What exactly counts toward the farm family living expense line?

I think it’s pretty simple: if you can’t “write it off” as an operational expense for your farm, then it counts as a family living expense. These days, it’s something that needs to be identified and managed as tightly as any operational cost.

A few generations ago, things were different on the farm. A farm was self-sufficient. Life was more meager and conservative, for sure, and everyone dealt in cash. These days, it’s all about the operating line of credit and managing your farm to avoid carry-over debt. Instead of dealing in cash we’re dealing in credit, which seems to add risk – and stress – for the farm family.

I sometimes worry about anyone who returned to the farm or started farming during the recent “boom” years, from about 2008 to 2013. We’re hitting a very tight market now. Corn prices have dropped. Margins are narrow. So we have to respond. Our operations have to get lean and so do our family living expenses.

Whenever I talk with farm families, helping them with a cash analysis or cash projection, we eventually get to the family living expense line. I always try to share some basic rules of thumb, which I believe are helpful.
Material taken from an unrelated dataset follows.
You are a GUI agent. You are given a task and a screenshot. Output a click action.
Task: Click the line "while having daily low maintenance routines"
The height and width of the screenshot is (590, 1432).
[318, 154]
  1. Figure out your target budget with this simple formula. Take five percent of your annual gross sales and then add $7,500 for each person in the household who is 13 years of age or older. Let’s say your annual gross sales are $1 million and you’re a family of four. Five percent of $1 million is $50,000. Four people times $7,500 is $30,000. So your target family living expense line for the year should be $80,000.
  2. Set up a monthly budget. Identify all of your monthly family expenses and allocate a dollar amount for each based on your target budget. The above example of $80,000 a year comes to about $6,670 per month. You can do your budget on paper, or a simple program like Quicken can come in handy.
  3. Track and record your family living expenses every month. What do you actually spend every month on food, utilities, entertainment and other items? It’s easy to underestimate your expenses. Money goes fast. Sometimes it’s hard to remember where it went. Consider using something like Mint, a free online and mobile app platform that can help with budgeting and tracking expenses.
  4. Set up a separate checking account and pay yourself on the first of every month. This is the best piece of advice I can give and perhaps the toughest to follow. Set up a separate personal checking account and pay yourself from your operating line of credit on the first of every month. Using the example above, you’d pay yourself $6,670 on the first of every month. Here’s the catch – if that money runs out, you have to do without for the rest of the month and wait to pay yourself again on the first of the next month. That takes discipline, especially when the kids want something or your friends are inviting you out all the time. But, it also really helps you gain mastery over your spending.

I know it’s hard to sit home at night and not go out and spend money on dinner or entertainment. I know it’s hard. However, I tell my customers it’s a lot harder being in debt.

Right now, we’re fighting an oversupply of corn, soybeans and beef. We’re exporting everything at a record pace, which at least helps maintain our beef prices. Times like these teach us how good it feels to live debt free. Better times will return, and you’ll enjoy them even more if you learn to be tight with a dollar today.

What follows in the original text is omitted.